Pancreatic Necrosectomy.

Acute pancreatitis (AP) is commonly self-limiting and resolves without serious complications. However, 25% of patients with AP develop a more severe form of the disease and is associated with the development of potentially life-threatening complications like necrosis of the pancreatic parenchyma, the peripancreatic tissue or both.

Pancreatic necrosis is a local complication of acute pancreatitis. The development of secondary infection in pancreatic necrosis is associated with increased mortality. Pancreatic necrosectomy is the mainstay of invasive management.


Patient was positioned in French position. Operating surgeon stands in between the legs of the patient. Camera assistant stands on right side of the patient while first assistant and scrub nurse stands on left side. Monitor was positioned over left shoulder of the patient, closer to midline. Pneumoperitoneum is created after insertion of 12 mm optical trocar infraumbilically. Diagnostic laparoscopy is done. Two lateral pararectal trocars are inserted under vision. Peripancreatic adhesions are released by blunt dissection.
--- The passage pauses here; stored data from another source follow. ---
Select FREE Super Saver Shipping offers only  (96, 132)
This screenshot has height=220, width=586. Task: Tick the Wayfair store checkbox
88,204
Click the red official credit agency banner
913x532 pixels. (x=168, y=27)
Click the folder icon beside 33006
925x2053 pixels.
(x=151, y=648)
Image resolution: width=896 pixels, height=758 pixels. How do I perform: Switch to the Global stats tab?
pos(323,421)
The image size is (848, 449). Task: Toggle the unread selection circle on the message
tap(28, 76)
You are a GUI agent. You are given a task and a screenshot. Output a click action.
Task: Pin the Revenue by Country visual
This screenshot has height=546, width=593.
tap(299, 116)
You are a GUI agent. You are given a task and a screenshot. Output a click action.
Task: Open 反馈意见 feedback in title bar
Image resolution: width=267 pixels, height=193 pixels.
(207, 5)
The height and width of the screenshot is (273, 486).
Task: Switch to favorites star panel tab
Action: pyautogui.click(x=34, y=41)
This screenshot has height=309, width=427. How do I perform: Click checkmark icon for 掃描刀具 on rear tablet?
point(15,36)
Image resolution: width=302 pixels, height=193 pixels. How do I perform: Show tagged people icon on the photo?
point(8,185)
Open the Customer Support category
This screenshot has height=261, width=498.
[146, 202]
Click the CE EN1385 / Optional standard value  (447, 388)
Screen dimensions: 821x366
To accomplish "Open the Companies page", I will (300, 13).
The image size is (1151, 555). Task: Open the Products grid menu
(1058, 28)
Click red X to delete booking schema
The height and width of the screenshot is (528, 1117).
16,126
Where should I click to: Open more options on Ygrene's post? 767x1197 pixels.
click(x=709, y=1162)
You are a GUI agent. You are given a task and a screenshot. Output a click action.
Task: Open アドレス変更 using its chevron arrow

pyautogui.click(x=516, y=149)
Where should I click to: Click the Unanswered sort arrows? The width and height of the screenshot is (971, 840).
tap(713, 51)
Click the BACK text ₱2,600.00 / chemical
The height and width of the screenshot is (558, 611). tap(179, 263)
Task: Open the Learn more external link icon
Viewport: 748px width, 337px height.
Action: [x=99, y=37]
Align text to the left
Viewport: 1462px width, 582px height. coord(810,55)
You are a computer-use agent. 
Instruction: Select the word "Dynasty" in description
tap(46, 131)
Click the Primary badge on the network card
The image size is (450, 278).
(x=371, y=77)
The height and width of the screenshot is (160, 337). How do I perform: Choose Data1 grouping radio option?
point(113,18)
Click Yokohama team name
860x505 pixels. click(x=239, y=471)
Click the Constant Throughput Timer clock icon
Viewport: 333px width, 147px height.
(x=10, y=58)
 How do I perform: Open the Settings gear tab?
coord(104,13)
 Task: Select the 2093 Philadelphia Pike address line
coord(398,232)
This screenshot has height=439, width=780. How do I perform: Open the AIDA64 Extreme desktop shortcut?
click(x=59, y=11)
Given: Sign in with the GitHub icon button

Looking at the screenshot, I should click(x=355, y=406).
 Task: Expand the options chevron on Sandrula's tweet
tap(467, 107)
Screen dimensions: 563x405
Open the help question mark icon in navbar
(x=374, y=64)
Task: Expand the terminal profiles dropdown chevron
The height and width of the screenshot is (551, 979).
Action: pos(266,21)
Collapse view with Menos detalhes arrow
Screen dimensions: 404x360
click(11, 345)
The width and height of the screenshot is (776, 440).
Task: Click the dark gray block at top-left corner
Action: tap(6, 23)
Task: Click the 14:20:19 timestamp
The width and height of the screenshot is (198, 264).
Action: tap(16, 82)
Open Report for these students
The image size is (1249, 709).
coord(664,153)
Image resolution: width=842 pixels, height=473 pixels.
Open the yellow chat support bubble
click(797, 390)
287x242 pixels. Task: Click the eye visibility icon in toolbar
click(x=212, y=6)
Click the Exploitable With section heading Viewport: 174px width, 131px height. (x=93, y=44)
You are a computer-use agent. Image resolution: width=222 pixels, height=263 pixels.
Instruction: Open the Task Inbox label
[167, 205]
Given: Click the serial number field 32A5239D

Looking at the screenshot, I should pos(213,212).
Access to the pancreatic necrotic tissue is decided based on the status and site of the necrosis, as demonstrated by preoperative CECT. Retrogastric approach is preferred in Acute Necrosis. Retrogastric approach may be transgastrocolic or transmesocolic/infracolic approach. In transgastrocolic approach, gastrocolic ligament is opened to access the necrosed tissue. In transmesocolic or infracolic approach, the mesocolon is opened near the suspensory ligament of Treitz, between middle colic artery and left colic artery. It is the preferred approach in necrosis involving tail region of pancreas. Necrotic tissue is dissected and removed using blunt dissection in an endobag. Resultant cavity is washed thoroughly with normal saline and two 24F tube drains are positioned inside the cavity for post-operative lavage.